C++ has support for nested namespaces; however, KL does not (yet) support namespaces. As such, Kludge maps C++ namespaces to KL nested names using a Prefixed_With_Underscores_ syntax.
The root ext object that is provided to the API description language also represents the root namespace. A nested namespace can be added with the ext.add_namespace(method). Its parameters are:
def add_namespace(self, cpp_name, kl_name=None):
The cpp_name is the name of the namespace in C++, and is required. kl_name is the name that should be used for prefixing in KL, and if not provided defaults to the cpp_name.
The resulting namespace object can in turn have types added to see as described in How Kludge Wraps Types, have functions added to it How Kludge Wraps Functions, or even have sub-namespaces created below it.

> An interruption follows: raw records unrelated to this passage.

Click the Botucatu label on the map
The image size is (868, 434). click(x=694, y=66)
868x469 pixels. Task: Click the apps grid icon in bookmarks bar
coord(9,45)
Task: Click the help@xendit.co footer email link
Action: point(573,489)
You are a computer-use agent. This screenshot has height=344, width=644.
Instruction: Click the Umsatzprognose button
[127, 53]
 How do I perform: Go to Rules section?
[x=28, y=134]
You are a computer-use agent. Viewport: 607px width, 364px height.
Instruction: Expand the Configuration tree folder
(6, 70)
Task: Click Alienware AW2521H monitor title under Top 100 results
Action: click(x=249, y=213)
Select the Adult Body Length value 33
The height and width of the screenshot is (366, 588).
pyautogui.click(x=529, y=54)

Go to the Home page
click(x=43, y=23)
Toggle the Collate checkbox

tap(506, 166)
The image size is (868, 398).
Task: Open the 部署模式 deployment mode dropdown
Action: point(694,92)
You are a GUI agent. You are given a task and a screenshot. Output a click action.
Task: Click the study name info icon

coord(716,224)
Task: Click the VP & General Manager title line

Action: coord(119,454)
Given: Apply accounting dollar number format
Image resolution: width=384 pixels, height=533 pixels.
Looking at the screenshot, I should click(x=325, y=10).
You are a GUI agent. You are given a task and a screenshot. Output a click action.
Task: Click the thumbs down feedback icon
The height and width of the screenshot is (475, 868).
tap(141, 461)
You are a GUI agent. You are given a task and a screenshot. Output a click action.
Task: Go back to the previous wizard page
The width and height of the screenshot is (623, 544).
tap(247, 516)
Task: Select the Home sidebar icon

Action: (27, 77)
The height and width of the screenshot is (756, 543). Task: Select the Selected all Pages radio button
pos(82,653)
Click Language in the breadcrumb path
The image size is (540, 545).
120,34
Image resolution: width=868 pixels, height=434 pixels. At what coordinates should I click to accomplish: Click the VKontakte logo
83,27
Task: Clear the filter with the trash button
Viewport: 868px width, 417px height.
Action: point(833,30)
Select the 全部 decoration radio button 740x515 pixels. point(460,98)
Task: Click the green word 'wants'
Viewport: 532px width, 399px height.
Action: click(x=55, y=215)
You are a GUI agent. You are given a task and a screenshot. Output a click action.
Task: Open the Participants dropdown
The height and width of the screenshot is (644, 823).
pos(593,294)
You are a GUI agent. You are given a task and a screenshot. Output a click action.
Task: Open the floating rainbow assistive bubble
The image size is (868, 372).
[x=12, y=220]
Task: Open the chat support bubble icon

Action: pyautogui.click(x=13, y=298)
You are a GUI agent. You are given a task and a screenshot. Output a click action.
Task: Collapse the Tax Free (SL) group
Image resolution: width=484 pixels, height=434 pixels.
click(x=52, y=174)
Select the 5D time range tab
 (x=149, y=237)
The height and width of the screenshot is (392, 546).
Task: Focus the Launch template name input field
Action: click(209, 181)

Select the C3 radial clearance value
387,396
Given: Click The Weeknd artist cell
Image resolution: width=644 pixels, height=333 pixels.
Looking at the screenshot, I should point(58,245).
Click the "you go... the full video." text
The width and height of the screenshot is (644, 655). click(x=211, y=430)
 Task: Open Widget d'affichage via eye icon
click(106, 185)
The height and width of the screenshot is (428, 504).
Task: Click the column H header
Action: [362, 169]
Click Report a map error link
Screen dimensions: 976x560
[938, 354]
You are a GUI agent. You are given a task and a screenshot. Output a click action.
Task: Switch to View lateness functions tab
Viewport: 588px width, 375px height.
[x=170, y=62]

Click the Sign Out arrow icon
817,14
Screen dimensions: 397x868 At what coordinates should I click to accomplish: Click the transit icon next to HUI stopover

This is illustrated with an example. The following API description:
ns = ext.add_namespace('MyLib')
ty = ns.add_owned_type('SomeType')
ty.add_const_method('Foo', 'int')
sns = ns.add_namespace('ChildNS')
sns.add_alias('IntType', 'int')
would result in the KL API:
struct MyLib_SomeType {...};
SInt32 MyLib_SomeType.Foo?();
alias SInt32 MyLib_ChildNS_IntType;
Note that wrapping a type (for example, using .add_owned_type()) also creates a child namespace. This is important functionality that allows, for instance, nested types, enums and type aliases to be scoped under classes or structs:
ty = ext.add_type("SomeType")
ty.add_enum("SomeEnum", ['ValueOne', 'ValueTwo'])
produces:
struct SomeType {...};
alias SInt32 SomeType_SomeEnum;
const SomeType_ValueOne = 0;
const SomeType_ValueTwo = 1;
It is important to note that C++ types are looked up in the namespace where they are referenced. This works exactly as you would expect in C++.